Start of TASK INPUT
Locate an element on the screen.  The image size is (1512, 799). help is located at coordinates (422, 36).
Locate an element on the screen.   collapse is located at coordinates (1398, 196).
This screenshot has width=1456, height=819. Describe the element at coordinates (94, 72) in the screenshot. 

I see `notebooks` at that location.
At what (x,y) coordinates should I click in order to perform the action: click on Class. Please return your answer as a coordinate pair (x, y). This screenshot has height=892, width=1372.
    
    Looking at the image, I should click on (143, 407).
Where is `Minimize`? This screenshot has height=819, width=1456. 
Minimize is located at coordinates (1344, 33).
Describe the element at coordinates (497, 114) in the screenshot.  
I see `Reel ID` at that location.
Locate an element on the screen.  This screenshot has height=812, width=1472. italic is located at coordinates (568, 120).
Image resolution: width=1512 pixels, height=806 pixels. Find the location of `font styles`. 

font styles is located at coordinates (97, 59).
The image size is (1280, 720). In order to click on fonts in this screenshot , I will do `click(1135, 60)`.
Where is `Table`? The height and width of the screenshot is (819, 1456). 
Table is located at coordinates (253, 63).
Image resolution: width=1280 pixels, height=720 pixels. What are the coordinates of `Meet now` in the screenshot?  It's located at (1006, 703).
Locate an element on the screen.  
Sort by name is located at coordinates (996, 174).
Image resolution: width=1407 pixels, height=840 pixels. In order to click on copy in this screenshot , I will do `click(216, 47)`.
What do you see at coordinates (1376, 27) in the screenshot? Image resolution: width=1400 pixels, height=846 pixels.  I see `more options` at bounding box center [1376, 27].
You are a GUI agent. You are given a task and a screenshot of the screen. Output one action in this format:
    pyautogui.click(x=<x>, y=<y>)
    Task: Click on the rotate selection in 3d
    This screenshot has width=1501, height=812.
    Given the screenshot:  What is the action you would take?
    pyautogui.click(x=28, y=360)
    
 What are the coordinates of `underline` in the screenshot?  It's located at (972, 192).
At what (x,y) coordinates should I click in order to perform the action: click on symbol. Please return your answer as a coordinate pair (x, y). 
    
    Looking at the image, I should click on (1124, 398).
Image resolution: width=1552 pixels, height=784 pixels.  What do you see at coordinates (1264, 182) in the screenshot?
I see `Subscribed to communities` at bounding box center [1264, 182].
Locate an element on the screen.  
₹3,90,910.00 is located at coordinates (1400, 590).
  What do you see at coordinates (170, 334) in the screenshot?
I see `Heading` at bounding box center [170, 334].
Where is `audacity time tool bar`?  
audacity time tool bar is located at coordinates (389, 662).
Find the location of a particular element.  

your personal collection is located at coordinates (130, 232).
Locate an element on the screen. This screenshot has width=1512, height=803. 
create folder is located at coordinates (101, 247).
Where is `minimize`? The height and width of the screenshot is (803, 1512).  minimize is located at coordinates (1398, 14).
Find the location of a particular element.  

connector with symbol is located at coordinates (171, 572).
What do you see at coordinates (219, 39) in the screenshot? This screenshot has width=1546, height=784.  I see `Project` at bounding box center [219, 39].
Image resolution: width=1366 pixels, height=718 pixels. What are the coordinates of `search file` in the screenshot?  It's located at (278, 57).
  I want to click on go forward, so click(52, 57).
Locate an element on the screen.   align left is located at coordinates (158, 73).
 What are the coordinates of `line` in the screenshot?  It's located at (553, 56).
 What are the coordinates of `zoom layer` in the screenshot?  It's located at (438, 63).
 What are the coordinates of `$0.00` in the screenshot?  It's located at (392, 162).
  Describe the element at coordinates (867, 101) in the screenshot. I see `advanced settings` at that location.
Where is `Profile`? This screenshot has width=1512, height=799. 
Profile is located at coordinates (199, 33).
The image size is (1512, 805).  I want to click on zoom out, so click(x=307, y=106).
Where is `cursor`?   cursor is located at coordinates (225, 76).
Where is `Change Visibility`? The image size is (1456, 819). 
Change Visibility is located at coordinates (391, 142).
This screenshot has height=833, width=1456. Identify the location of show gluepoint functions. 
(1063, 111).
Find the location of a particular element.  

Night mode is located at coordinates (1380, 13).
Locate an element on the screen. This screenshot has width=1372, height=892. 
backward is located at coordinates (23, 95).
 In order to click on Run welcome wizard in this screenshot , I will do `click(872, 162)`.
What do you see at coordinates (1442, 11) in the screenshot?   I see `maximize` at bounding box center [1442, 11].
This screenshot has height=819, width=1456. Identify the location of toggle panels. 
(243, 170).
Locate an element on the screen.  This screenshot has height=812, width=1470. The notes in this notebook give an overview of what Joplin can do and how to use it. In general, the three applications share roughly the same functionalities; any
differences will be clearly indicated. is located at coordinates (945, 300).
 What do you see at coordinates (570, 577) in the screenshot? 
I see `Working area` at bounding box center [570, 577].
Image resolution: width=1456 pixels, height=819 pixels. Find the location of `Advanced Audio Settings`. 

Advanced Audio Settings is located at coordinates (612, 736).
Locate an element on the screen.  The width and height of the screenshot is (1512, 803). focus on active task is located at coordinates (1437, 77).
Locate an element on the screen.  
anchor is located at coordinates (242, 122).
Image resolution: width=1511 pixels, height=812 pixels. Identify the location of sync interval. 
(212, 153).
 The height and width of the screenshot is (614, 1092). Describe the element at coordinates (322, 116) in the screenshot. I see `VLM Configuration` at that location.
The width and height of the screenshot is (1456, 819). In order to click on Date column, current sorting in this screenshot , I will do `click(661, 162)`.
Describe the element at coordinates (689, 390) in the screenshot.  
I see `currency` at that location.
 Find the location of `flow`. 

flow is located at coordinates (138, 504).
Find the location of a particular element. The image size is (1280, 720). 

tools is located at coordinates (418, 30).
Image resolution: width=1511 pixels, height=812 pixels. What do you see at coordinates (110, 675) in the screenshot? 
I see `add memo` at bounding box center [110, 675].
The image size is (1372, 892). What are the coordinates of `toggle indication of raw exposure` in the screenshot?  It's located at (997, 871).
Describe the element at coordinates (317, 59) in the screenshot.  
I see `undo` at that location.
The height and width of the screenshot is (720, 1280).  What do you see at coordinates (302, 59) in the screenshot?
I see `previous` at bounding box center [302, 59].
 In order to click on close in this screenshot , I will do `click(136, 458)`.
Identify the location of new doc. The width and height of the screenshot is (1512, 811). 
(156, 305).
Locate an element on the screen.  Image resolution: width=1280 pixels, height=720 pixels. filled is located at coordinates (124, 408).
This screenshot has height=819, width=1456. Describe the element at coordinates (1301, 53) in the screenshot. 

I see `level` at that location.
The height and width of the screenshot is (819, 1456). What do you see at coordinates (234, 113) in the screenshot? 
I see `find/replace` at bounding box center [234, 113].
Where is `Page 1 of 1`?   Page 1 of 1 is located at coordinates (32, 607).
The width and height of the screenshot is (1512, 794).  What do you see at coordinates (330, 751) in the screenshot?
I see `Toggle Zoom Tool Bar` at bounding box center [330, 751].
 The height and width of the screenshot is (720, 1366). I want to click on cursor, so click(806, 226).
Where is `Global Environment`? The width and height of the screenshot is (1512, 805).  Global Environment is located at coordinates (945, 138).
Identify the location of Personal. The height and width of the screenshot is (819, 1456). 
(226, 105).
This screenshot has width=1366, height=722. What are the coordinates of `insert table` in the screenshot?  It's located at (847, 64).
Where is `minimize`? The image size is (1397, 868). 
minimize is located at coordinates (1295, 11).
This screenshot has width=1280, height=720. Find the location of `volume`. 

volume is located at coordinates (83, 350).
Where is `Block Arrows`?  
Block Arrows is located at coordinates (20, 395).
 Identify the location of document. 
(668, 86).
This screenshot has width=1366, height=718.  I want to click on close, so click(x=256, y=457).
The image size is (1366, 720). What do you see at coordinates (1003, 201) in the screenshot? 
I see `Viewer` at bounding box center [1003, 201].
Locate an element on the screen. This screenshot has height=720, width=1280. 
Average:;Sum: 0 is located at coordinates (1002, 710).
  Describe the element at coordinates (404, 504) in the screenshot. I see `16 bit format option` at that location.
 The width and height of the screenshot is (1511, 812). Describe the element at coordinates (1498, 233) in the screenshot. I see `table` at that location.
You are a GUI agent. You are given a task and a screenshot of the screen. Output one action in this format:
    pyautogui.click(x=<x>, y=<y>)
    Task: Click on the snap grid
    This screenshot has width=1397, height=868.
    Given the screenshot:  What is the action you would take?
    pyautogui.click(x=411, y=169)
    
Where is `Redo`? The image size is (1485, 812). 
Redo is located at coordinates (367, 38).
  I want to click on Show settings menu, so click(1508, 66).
End of TASK INPUT
■ GOAL ■
Show each line of the entries above that contains the word "Change".

■ REPLY ■
Where is `Change Visibility`? The image size is (1456, 819). 
Change Visibility is located at coordinates (391, 142).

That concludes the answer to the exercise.